**Data to process:**
▽

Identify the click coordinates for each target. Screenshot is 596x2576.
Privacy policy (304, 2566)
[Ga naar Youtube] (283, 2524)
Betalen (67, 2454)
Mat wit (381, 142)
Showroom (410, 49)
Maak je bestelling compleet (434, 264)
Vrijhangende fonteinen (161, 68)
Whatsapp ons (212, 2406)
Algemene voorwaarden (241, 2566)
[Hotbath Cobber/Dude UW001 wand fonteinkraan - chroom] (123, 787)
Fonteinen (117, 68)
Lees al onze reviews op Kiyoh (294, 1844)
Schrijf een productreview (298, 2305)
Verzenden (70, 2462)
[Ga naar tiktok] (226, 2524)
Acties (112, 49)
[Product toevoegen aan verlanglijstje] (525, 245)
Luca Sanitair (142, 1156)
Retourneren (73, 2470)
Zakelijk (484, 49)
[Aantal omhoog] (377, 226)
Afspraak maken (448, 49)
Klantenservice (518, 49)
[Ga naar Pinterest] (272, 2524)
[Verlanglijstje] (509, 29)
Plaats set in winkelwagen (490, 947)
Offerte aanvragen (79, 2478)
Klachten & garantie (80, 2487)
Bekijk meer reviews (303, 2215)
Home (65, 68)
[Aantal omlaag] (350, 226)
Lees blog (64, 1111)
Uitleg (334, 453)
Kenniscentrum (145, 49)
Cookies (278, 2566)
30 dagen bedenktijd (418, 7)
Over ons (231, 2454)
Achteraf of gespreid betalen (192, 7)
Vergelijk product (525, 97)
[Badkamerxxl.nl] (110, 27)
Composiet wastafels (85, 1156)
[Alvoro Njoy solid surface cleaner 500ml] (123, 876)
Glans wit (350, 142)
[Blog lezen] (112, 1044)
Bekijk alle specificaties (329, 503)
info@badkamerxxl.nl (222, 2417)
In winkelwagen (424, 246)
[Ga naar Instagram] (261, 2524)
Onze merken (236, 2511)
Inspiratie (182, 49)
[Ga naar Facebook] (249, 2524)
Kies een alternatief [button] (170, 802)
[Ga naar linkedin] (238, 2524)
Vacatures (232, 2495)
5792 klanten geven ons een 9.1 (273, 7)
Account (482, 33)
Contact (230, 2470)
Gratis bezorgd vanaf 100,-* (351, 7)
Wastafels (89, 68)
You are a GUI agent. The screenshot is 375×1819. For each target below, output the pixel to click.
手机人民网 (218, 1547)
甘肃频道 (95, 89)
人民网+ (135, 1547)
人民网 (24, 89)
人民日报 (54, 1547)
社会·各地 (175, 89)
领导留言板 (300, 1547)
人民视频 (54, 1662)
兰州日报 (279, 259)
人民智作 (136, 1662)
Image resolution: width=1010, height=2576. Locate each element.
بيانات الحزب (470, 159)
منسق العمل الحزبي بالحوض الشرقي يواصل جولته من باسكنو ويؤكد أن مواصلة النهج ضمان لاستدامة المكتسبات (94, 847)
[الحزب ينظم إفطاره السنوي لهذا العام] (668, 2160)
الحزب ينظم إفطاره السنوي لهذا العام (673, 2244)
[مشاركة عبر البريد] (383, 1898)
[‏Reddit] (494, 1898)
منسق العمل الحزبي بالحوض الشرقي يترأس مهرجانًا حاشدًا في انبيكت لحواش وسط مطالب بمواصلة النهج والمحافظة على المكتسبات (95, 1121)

△

**Your objective:**
Look through the entries above and quote exactly the lines from the line with "[Ga naar Facebook] (249, 2524)" to the line with "社会·各地 (175, 89)", counting both of those lines.

**Exercise output:**
[Ga naar Facebook] (249, 2524)
Kies een alternatief [button] (170, 802)
[Ga naar linkedin] (238, 2524)
Vacatures (232, 2495)
5792 klanten geven ons een 9.1 (273, 7)
Account (482, 33)
Contact (230, 2470)
Gratis bezorgd vanaf 100,-* (351, 7)
Wastafels (89, 68)
You are a GUI agent. The screenshot is 375×1819. For each target below, output the pixel to click.
手机人民网 (218, 1547)
甘肃频道 (95, 89)
人民网+ (135, 1547)
人民网 (24, 89)
人民日报 (54, 1547)
社会·各地 (175, 89)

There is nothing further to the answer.